━━━ Texto dado ━━━
La ardua tarea de hacer de nuevo un avión a partir de aquella especie de pecio corrió a cargo de la empresa que en Cuatro Vientos regentaba Angel Chumillas, quien, entre otras cosas, tuvo que rehacer de nuevo buena parte del fuselaje trasero y la totalidad del empenaje de cola. Terminada la larga operación (por suerte encontramos en Cataluña abundante repuesto procedente de subasta del Ejército) me tocó realizar el vuelo de prueba (por supuesto sobre la vertical de Cuatro Vientos) y pude comprobar que aunque el régimen de subida era parecido al de un buitre después de comerse una vaca despeñada, el avión volaba bien, aunque cuando vi que la presión de aceite del motor comenzaba a bajar, con el beneplácito de la torre realicé una aproximación tipo Stuka, sólo que teniendo como pacífico objetivo la pista de aterrizaje, en la que me posé gustoso.
Fácilmente subsanado el problema del aceite, el de la falta de alegría en la subida era ya otro cantar, que se arregló quitando una enorme batería que llevaba, así como un excesivo extintor y aligerando los pesados asientos, pero sobre todo, quitando las capas de pintura acumuladas a lo largo de su existencia, que se habían superpuesto sin decapar las anteriores. Con todo ello suprimimos cincuenta o sesenta kilos; es decir, un perenne e inútil pasajero delgadito.
━━━
→ Tarea propuesta 1
Extrae sin cambios del relato sobre la reconstrucción del avión el pasaje que empieza con "Fácilmente subsanado el" y sigue hasta "inútil pasajero delgadito.".
→ Tarea propuesta 2
Responde según el relato sobre la reconstrucción del avión:
(a) ¿Quién regentaba la empresa de Cuatro Vientos que se encargó de rehacer el avión?
(b) ¿En qué lugar encontraron abundante repuesto?
(c) ¿Cuántos kilos suprimieron en total?
→ Tarea propuesta 3
Prosigue el relato sobre la reconstrucción del avión a partir de su última oración.
━━━ Ítems dados ━━━
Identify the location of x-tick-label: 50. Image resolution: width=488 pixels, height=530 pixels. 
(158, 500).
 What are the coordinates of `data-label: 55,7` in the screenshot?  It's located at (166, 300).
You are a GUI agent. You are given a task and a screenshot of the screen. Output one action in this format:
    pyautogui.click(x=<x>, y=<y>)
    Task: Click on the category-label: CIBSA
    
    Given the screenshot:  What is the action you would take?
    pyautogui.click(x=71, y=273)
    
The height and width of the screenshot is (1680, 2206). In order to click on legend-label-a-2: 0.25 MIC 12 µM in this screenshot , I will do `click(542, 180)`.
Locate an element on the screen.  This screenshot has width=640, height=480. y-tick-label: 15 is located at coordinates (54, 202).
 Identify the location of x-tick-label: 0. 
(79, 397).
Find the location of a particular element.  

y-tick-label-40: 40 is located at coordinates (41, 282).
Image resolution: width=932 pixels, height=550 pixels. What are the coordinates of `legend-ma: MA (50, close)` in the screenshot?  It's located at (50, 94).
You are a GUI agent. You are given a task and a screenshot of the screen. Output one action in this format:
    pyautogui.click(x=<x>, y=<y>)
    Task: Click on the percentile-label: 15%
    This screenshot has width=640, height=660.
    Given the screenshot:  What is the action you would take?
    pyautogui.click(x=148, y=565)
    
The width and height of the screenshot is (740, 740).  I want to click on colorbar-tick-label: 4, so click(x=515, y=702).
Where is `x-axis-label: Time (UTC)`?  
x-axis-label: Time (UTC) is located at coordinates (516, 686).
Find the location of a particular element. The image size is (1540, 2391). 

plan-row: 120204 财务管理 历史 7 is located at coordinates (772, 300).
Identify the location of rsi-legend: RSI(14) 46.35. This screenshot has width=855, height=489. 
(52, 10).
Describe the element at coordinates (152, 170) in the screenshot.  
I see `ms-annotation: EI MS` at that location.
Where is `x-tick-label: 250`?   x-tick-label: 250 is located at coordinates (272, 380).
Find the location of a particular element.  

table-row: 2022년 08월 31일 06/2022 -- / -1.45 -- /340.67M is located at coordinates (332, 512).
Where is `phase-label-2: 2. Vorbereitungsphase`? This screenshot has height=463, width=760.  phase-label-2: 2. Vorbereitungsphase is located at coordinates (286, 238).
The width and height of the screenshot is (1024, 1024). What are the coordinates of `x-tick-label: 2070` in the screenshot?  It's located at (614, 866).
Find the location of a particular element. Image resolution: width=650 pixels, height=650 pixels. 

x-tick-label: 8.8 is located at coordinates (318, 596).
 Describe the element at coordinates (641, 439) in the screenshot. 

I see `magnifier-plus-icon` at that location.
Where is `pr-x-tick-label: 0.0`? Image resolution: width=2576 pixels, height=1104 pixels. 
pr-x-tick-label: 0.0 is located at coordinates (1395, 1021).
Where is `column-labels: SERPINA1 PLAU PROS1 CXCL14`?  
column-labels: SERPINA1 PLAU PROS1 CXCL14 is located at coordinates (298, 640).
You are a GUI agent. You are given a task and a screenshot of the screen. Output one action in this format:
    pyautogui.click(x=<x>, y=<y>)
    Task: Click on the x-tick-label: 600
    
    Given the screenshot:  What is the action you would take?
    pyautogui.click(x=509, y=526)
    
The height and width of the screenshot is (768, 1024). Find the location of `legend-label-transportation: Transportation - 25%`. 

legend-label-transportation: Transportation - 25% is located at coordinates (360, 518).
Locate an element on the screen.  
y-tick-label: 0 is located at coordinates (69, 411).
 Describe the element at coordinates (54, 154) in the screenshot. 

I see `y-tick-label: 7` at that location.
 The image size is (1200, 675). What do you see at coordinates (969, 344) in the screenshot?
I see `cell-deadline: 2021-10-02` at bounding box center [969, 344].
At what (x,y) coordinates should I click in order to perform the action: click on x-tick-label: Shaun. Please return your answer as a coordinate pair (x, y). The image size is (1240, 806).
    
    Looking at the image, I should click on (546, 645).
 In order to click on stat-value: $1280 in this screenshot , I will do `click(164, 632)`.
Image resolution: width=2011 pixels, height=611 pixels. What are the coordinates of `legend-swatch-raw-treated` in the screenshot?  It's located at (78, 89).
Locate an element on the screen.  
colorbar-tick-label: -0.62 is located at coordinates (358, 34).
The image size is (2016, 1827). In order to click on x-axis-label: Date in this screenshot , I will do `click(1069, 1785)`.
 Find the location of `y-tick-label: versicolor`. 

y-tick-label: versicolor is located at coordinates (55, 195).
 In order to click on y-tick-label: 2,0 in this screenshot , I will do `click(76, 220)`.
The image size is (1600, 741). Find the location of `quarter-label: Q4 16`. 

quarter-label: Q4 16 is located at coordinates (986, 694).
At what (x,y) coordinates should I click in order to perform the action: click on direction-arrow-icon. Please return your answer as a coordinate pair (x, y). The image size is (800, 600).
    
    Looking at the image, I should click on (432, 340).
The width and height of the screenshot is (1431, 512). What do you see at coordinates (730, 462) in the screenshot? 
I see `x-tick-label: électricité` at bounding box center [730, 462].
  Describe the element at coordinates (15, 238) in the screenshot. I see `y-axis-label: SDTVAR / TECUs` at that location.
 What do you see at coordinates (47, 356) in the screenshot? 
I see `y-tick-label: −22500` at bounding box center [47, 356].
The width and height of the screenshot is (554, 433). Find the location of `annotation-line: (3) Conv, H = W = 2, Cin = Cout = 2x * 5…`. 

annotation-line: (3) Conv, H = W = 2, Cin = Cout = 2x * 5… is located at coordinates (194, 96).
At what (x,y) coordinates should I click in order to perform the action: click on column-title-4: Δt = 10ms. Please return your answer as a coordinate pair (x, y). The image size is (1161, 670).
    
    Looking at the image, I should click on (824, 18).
━━━
→ Espacio de respuesta 1
Fácilmente subsanado el problema del aceite, el de la falta de alegría en la subida era ya otro cantar, que se arregló quitando una enorme batería que llevaba, así como un excesivo extintor y aligerando los pesados asientos, pero sobre todo, quitando las capas de pintura acumuladas a lo largo de su existencia, que se habían superpuesto sin decapar las anteriores. Con todo ello suprimimos cincuenta o sesenta kilos; es decir, un perenne e inútil pasajero delgadito.

→ Espacio de respuesta 2
(a) Angel Chumillas.
(b) En Cataluña.
(c) Cincuenta o sesenta kilos.

→ Espacio de respuesta 3
Cuando se eliminaron estas taras, la cosa cambió y la avioneta, noble y segura por lo demás, ya se comportó razonablemente bien. Aunque, como “la cabra tira al monte”, recuerdo un cálido sábado de entrenamiento previo a la exhibición dominical, en que yo volaba con mi todavía novel hijo Juan. Despegando por la pista 10 de Cuatro Vientos y a escasos segundos de haber dejado el suelo, el motor “Tigre” comenzó a experimentar una serie de detonaciones espontáneas, arrítmicas, que ocasionaban una fuerte vibración y alarmante pérdida de potencia. Instintivamente reduje gases y el fenómeno cesó, recuperando el motor su ritmo normal, hasta el punto que incluso nos permitió continuar el vuelo sin mayor novedad.
Analizado el hecho en tierra tras desmontar el motor, se comprobó que la alta temperatura, junto a la carbonilla acumulada en el interior de los cilindros, originaban puntos calientes y en consecuencia, detonación. De este modo el problema, que ya se venía fraguando desde hacía algún tiempo, quedó superado con una exhaustiva revisión del motor.
Siguió la 115 su camino (tal vez pudiera decir “nuestro camino”, pues casi siempre era yo quien la volaba) hasta que al llegar los setenta y cinco “tacos” a su piloto y ya casi miembro de la familia, decidí que había llegado también la hora de “pasar al servicio de tierra” y mi asiento fue sucesivamente calentado por mi hijo Juan, Yago Alonso, Toño Montagut, etc, quienes la vuelan con la mayor frescura que proporcionan los menos años, y casi con tanto cariño como yo profesé a esta “Garrapata” que cumplió sus tareas en los tiempos de carencias y la sigue cumpliendo en la actualidad como reliquia viva del pasado.